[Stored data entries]
• • • • •
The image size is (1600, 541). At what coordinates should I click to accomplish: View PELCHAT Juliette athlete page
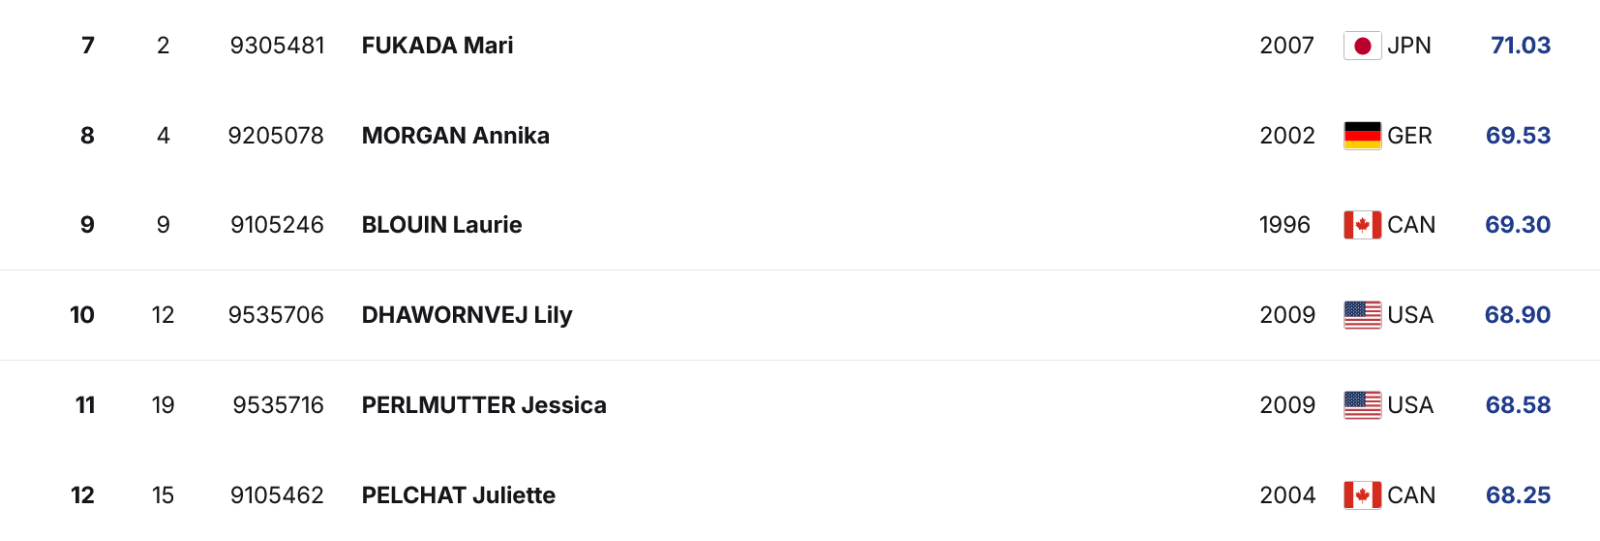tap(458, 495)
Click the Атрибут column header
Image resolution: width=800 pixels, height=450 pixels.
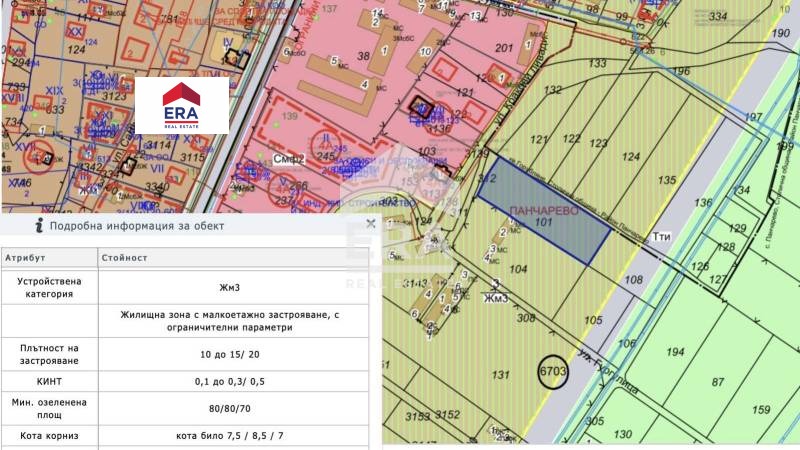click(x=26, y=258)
• • • • •
• INSTRUCTION: Reproduce every item above word for word, leaving out the pictures.

• FINAL RESULT:
The image size is (1600, 541). At what coordinates should I click to accomplish: View PELCHAT Juliette athlete page
tap(458, 495)
Click the Атрибут column header
Image resolution: width=800 pixels, height=450 pixels.
click(x=26, y=258)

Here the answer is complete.